• Exercise tasks:
1. Reproduce word for word the part of the commentary on Trump's violent language that starts at "So it goes with" and ends at "violence and disorder.".
2. Write the next part of the commentary on Trump's violent language, picking up after its final sentence.

• Selected extract:
+++

So it goes with Trump’s embrace of violent language. If his predecessors in the White House did not speak this way, it was not because they lacked a killer instinct or were never frustrated by criticism and mockery. Rather, they understood the weight and power of the office and the way that this language, if used, could spiral out of control into actual violence and disorder.

But in Trump we have a president who isn’t concerned with the impact of his language and the consequences of his words — who delights in wielding them as a weapon against others, with no regard for what it might do or who it might influence. He thought nothing, for example, of calling a group of Democratic lawmakers “traitors” who were “guilty of seditious behavior at the highest level” and who should be “arrested and put on trial” and even punished with “DEATH!” He thinks nothing of targeting individual critics with vitriolic social media posts or of threatening entire nations with total destruction.

+++

• Record set:
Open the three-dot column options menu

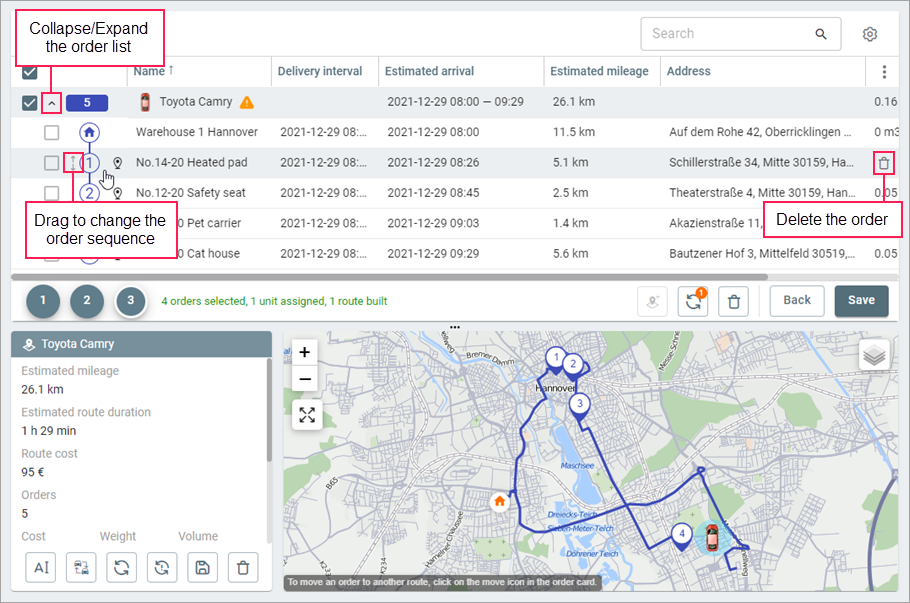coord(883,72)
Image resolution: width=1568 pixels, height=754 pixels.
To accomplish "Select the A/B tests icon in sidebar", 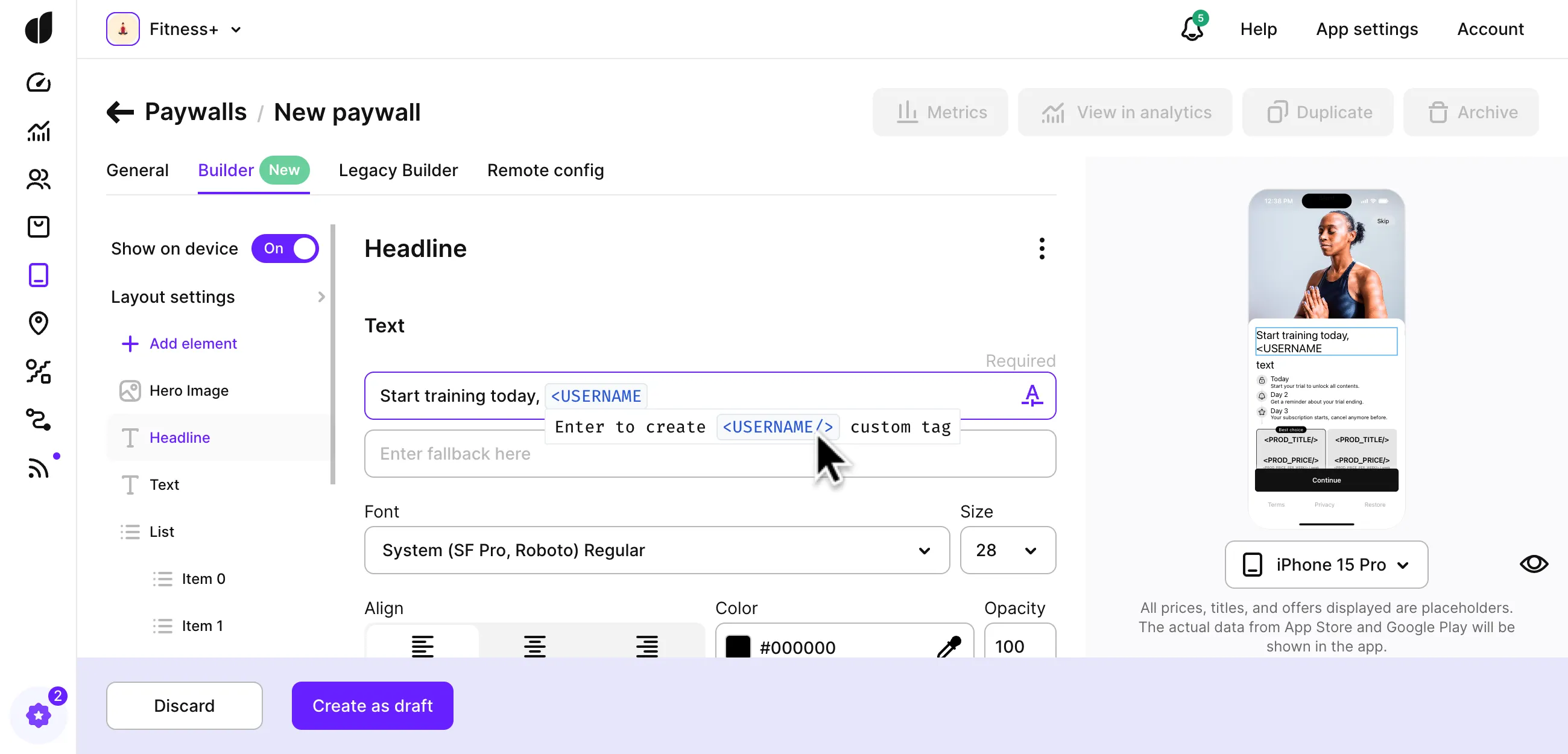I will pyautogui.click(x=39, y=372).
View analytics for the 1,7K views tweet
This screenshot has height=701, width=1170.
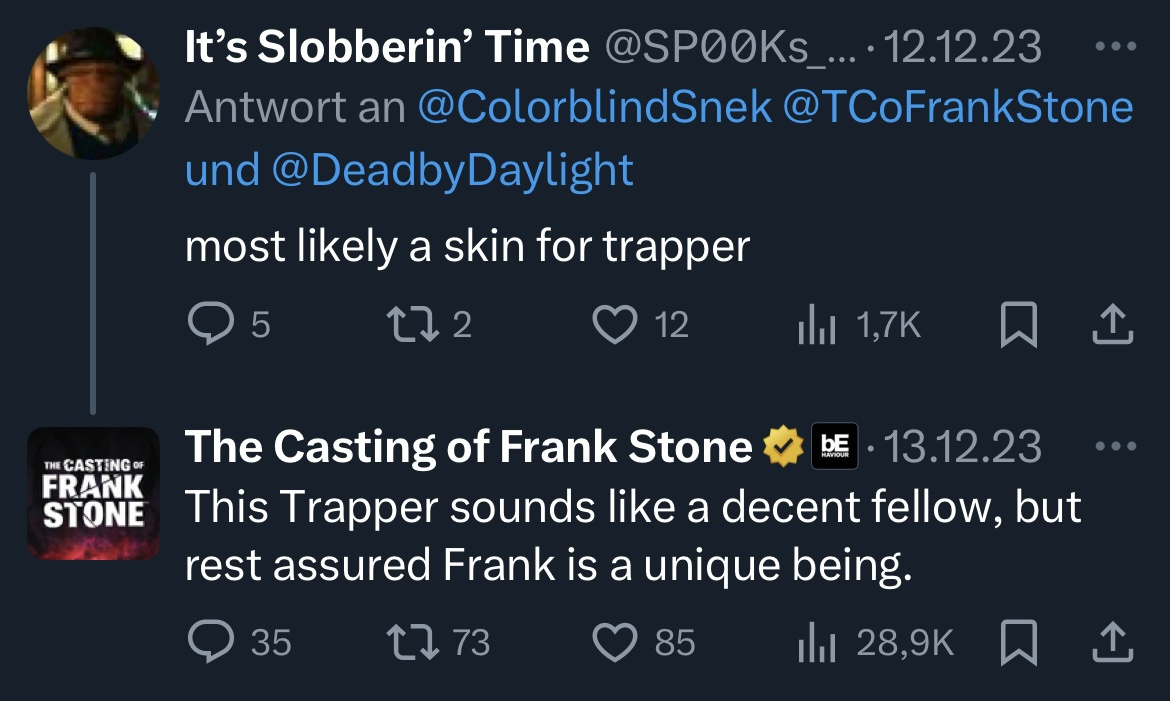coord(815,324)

+++

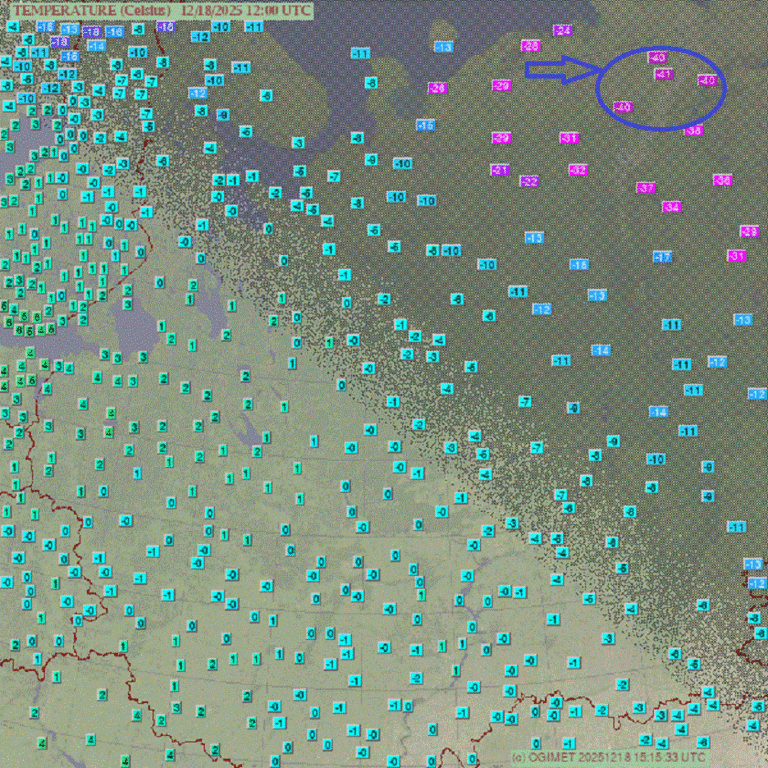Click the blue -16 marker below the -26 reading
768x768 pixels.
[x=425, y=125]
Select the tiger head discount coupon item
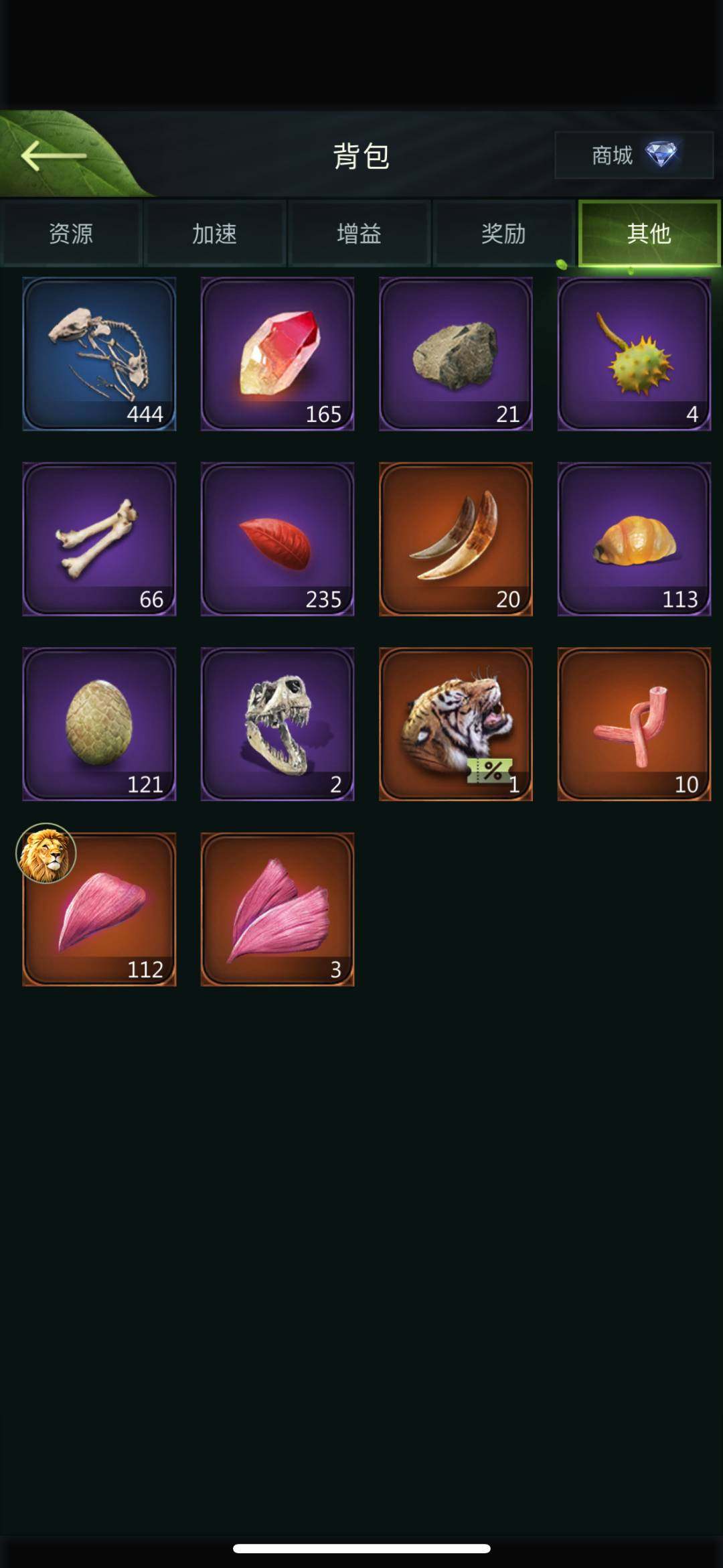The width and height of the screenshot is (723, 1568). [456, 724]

+++

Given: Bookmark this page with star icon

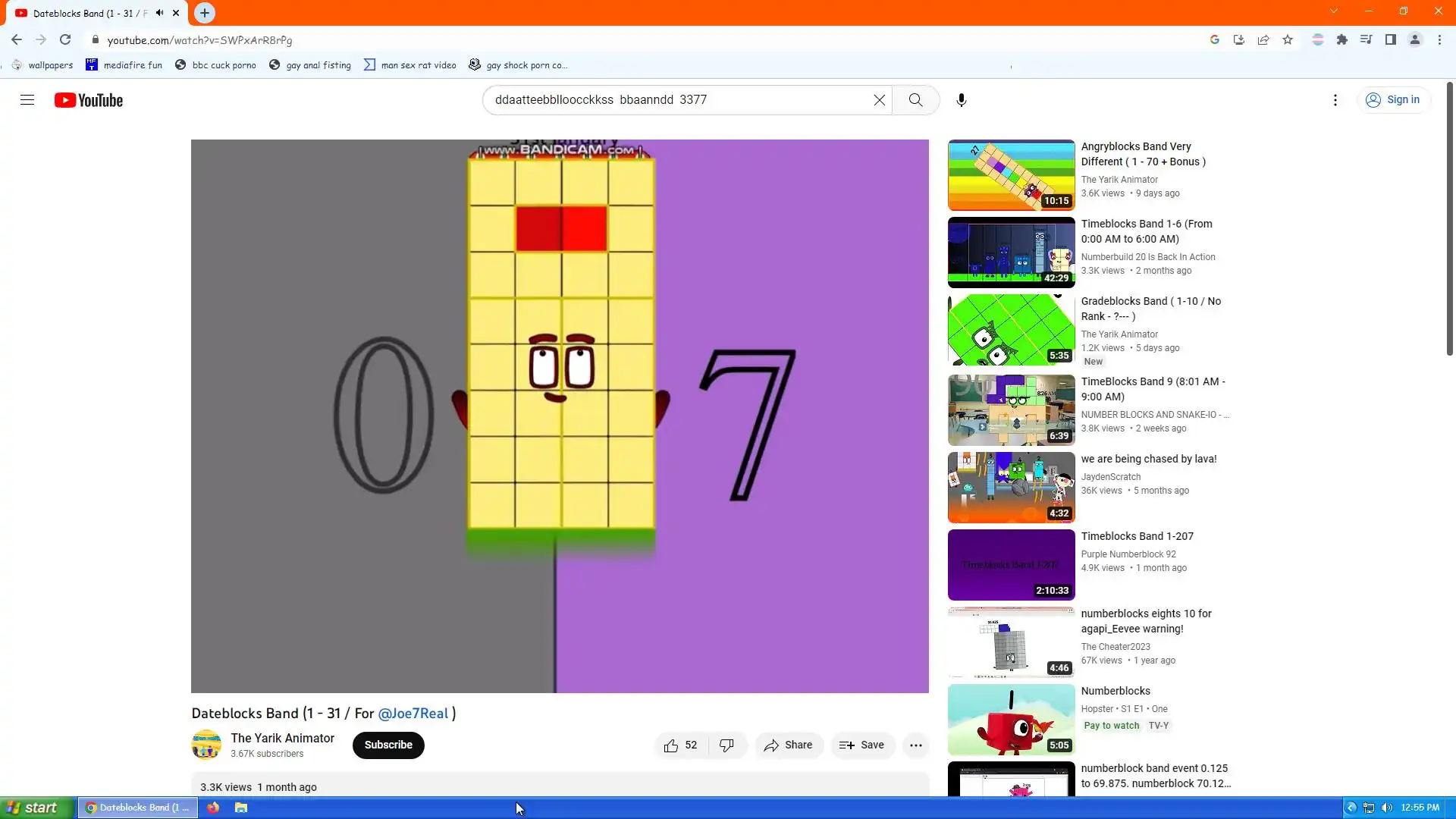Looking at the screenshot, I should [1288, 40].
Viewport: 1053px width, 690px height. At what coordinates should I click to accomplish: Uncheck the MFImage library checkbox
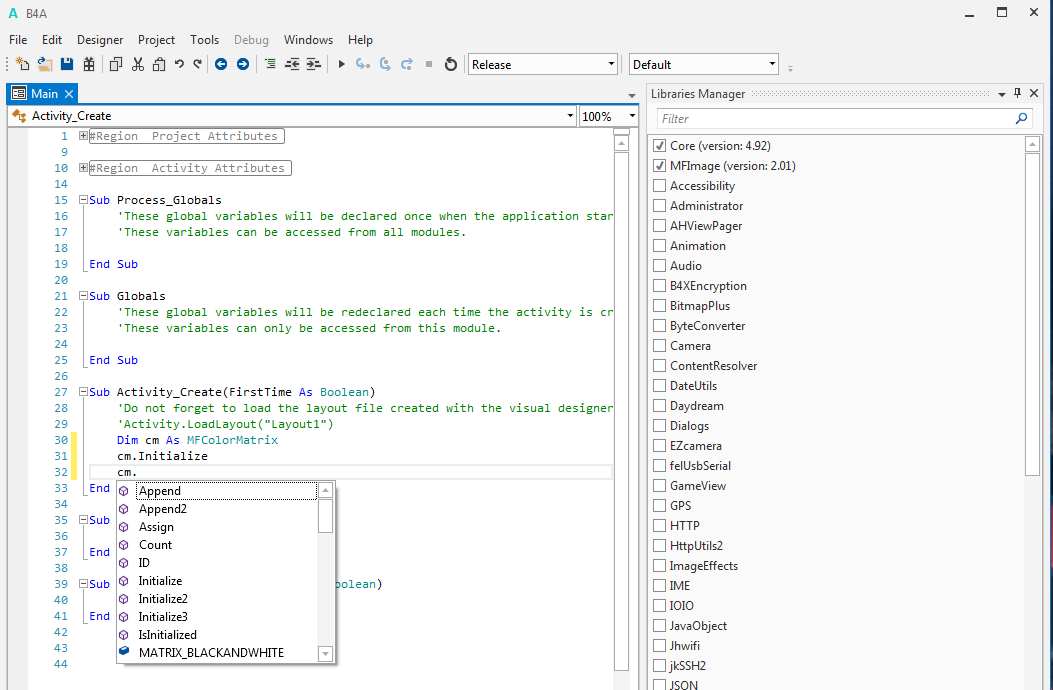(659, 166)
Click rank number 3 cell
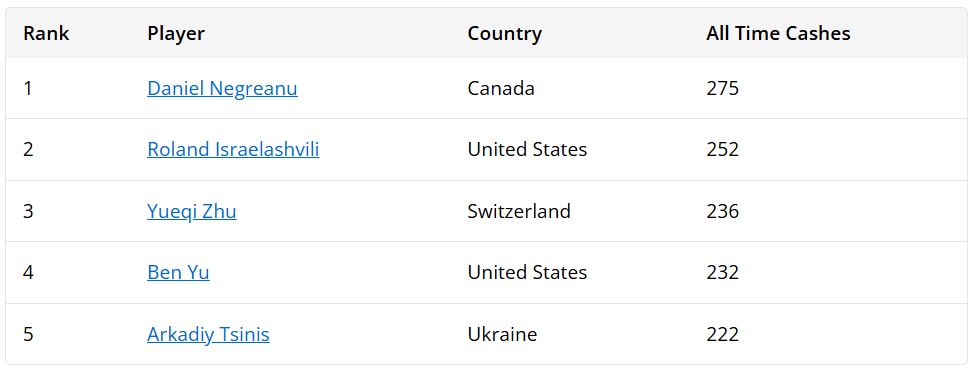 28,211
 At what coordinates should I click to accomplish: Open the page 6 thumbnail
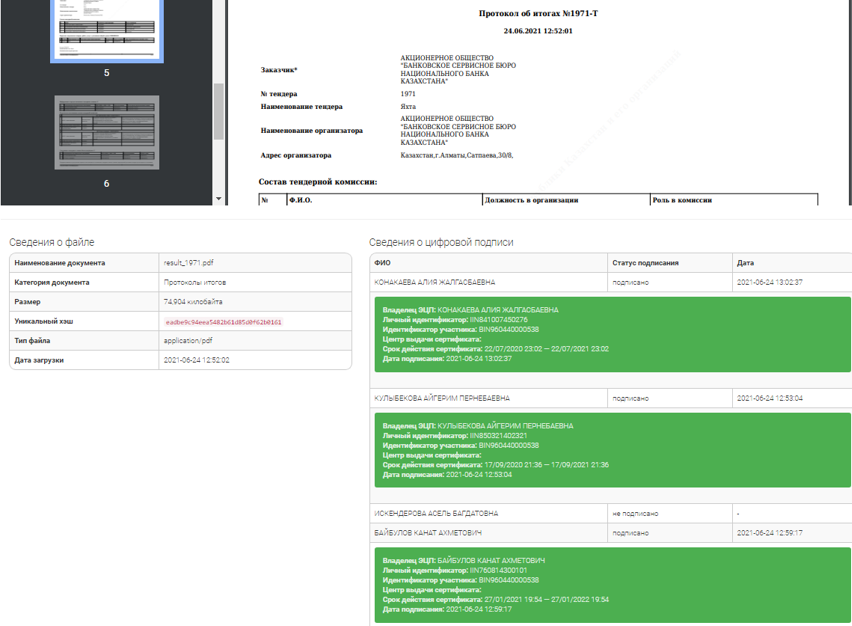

+++

• Outputs by task:
1.
So it goes with Trump’s embrace of violent language. If his predecessors in the White House did not speak this way, it was not because they lacked a killer instinct or were never frustrated by criticism and mockery. Rather, they understood the weight and power of the office and the way that this language, if used, could spiral out of control into actual violence and disorder.

2.
Trump may not care about the power of his words. But those words still matter. They weigh on society. Ten years of violent language, 10 years of fanning the flames of discord and conflict, 10 years of calls to effect change through violence — all of these have had an effect.

It is not that Americans are new to political violence. It is one of the defining aspects of our national experience. But in the decades between the assassinations of the 1960s and the present, there had been a steady decline in incidents of such violence, broadly defined. Trump’s entry into American politics has corresponded with a reversal of that trend — with a growing sense among a number of people in society that the only way to make change is through the use of force.

Trump did not cause the attempts on his life. But it would be dishonest to deny that he is responsible for shaping the environment in which we live — for creating an atmosphere in which these kinds of events are more likely. And as the single most visible politician in the country, an atmosphere where political violence is more likely is one in which he may find himself a target, for whatever reason the particular person happens to have.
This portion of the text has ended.